──────── Data section

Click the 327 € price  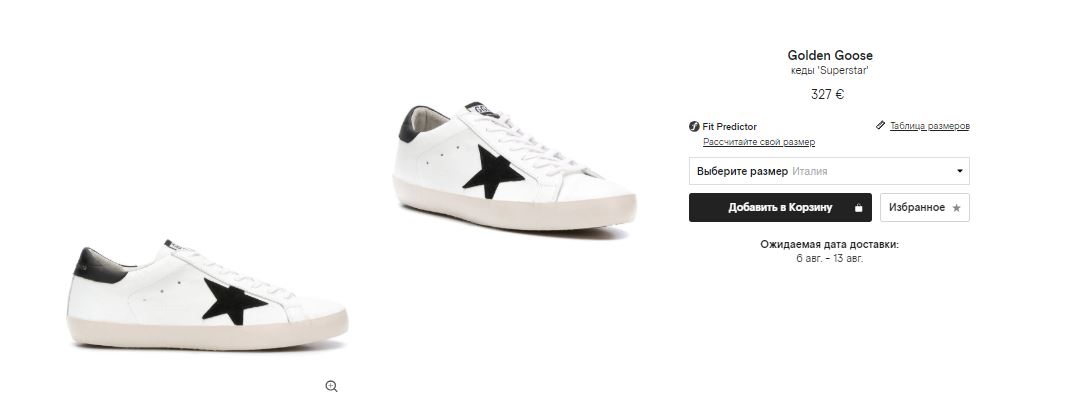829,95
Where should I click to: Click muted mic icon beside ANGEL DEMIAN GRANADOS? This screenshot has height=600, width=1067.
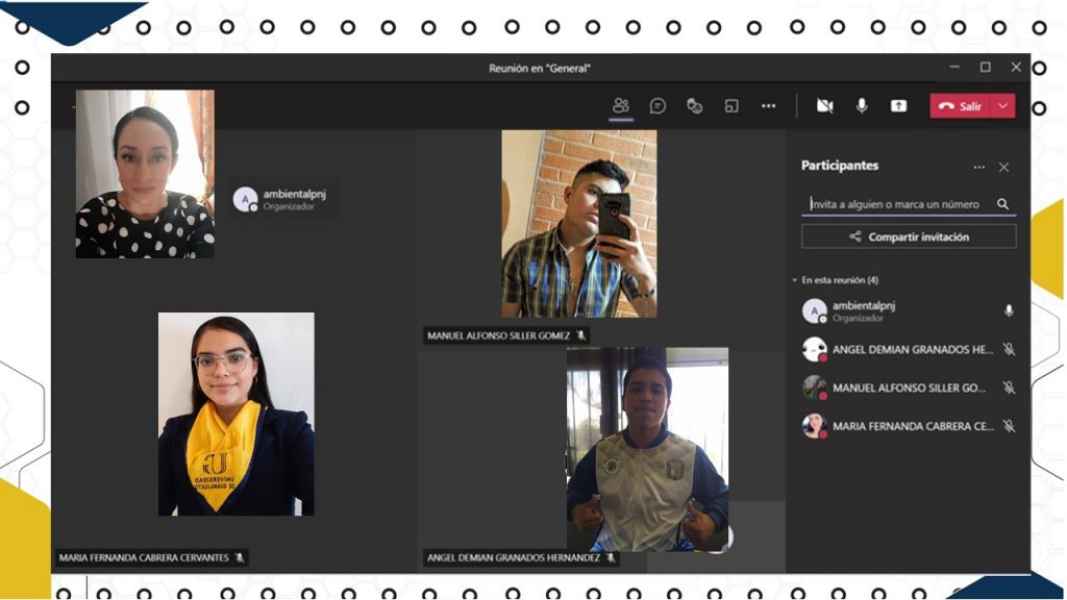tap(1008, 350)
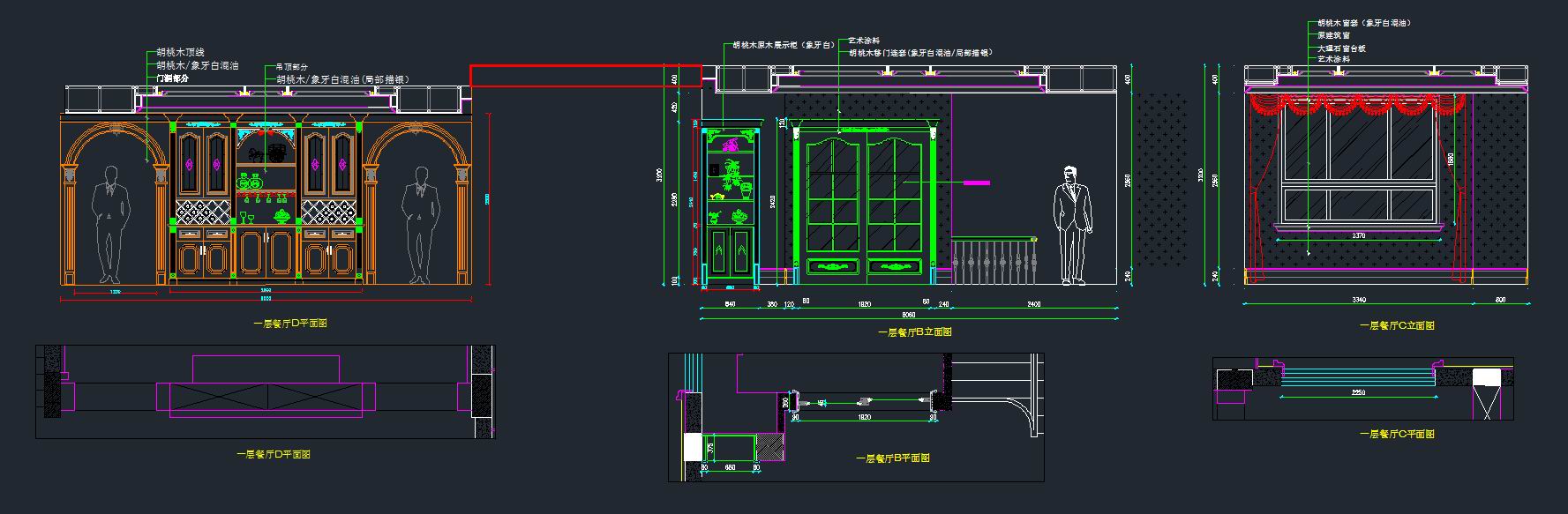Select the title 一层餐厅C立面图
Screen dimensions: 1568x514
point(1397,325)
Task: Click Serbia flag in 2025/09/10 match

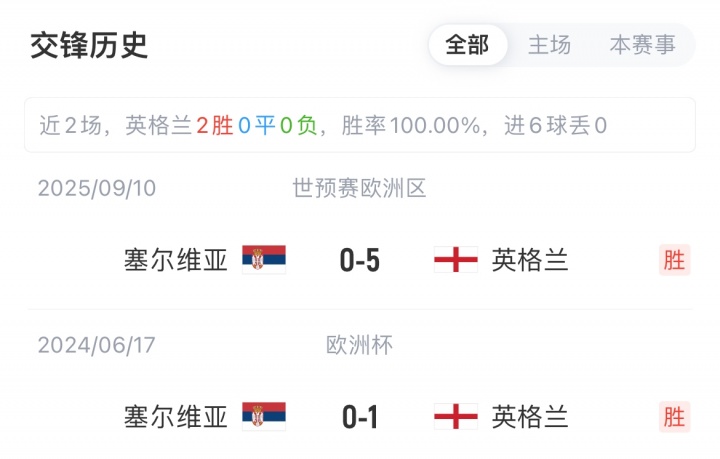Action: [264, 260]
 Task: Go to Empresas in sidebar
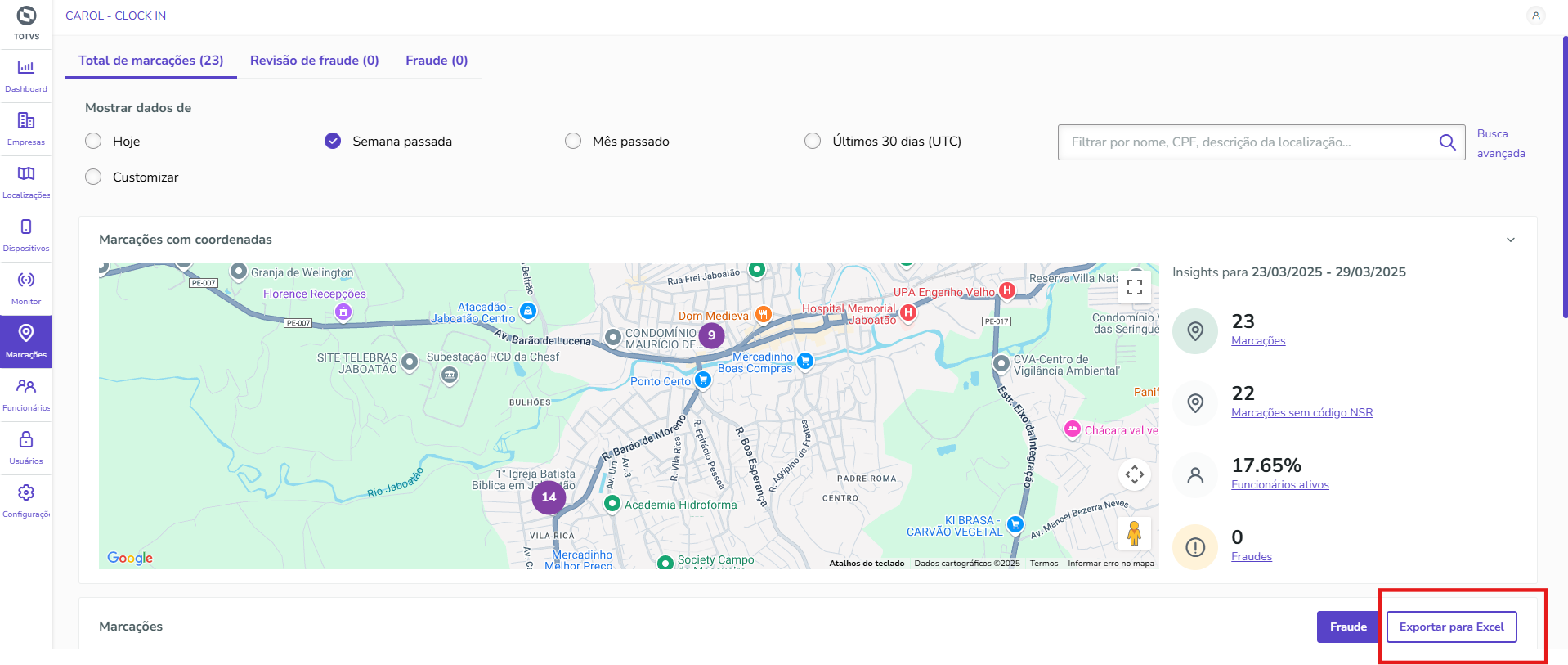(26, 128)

────────────────

#### What the exercise asks
Only the lines from the one containing "Where should I" through the last line of the data may appear in the answer, each given again exactly and with pictures left out.

#### Result
Where should I click to: Click muted mic icon beside ANGEL DEMIAN GRANADOS? This screenshot has height=600, width=1067.
tap(1008, 350)
Select the title 一层餐厅C立面图
Screen dimensions: 1568x514
point(1397,325)
Task: Click Serbia flag in 2025/09/10 match

Action: [264, 260]
 Task: Go to Empresas in sidebar
(26, 128)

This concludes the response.